Dr. Ira Silverman, the first state psychologist to evaluate Baker, did so without Baker’s cooperation. At the April 2002 probable cause hearing, Silverman asserted that Baker’s habit of cruising for sex, as well as his ownership of sex toys, amounted to evidence of mental abnormality. He also stated that Baker’s behavior fits the definition of sexual sadism present in the fourth edition of the psychologists’ Bible, the Diagnostic and Statistical Manual of Mental Disorders (DSM-IV).

Silverman clumsily (or shrewdly) omitted from his report the words “real, not simulated,” which, in the actual DSM text, distinguish between real “sexual sadism” and sexual roleplay. (The distinction is one Baker himself understands all too well: early in his prison term, when he was gang-raped, beaten, and shoved face-first into a toilet bowl, the actions– and the resulting pain and humiliation– were real, not simulated.)

Silverman’s report– the basis for the civil commitment trial– was excluded as evidence by Judge Ralph Gants, who presided at the civil proceeding. Predictably, the state’s Qualified Examiners, Drs. Niklos Tomich and Stephen DeLisi, followed Silverman’s lead in finding Baker sexually dangerous. Both are employed by Forensic Health Services (FHS), the treatment contract provider at the Treatment Center. “The contractor is the Department of Correction,” defense attorney Swomley points out. “DOC certifies FHS; FHS does what DOC wants– and, in the process, makes money on each inmate they commit.”

- TASK TO CARRY OUT: Rewrite the passage on Baker's psychological evaluation, starting at "Dr. Ira Silverman, the" and ending at "Mental Disorders (DSM-IV).", with "sex toys" changed to "adult toys". The records are separate material and have no connection to the text.

- PROVIDED INFORMATION:
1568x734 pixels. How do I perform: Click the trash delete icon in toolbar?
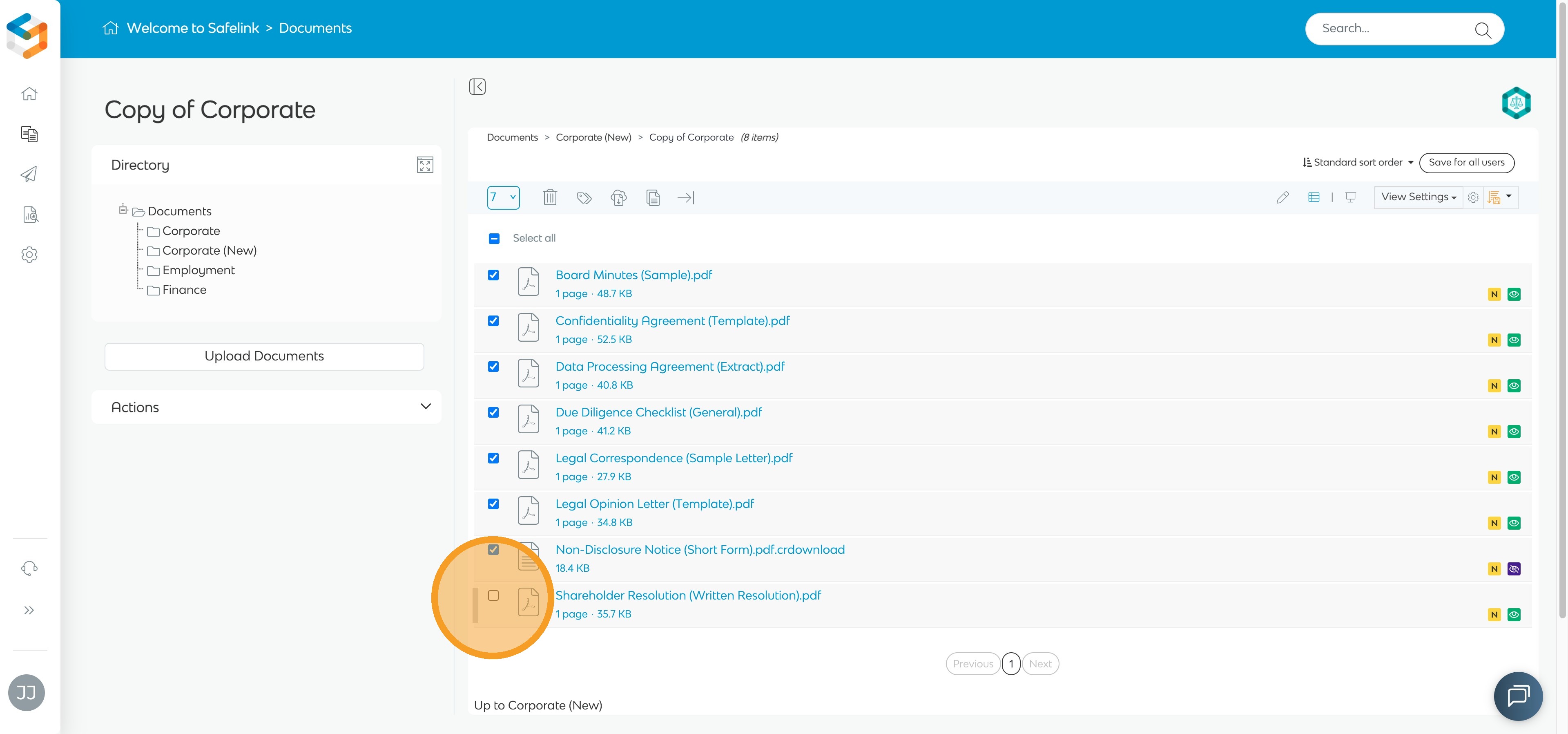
==
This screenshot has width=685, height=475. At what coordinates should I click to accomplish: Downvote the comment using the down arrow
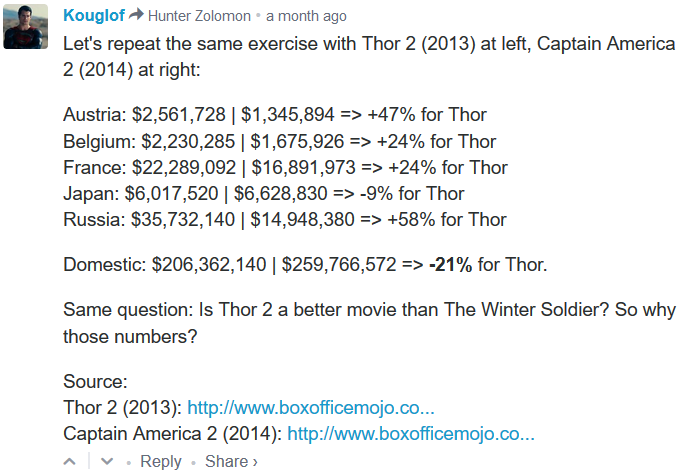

- OUTPUT:
Dr. Ira Silverman, the first state psychologist to evaluate Baker, did so without Baker’s cooperation. At the April 2002 probable cause hearing, Silverman asserted that Baker’s habit of cruising for sex, as well as his ownership of adult toys, amounted to evidence of mental abnormality. He also stated that Baker’s behavior fits the definition of sexual sadism present in the fourth edition of the psychologists’ Bible, the Diagnostic and Statistical Manual of Mental Disorders (DSM-IV).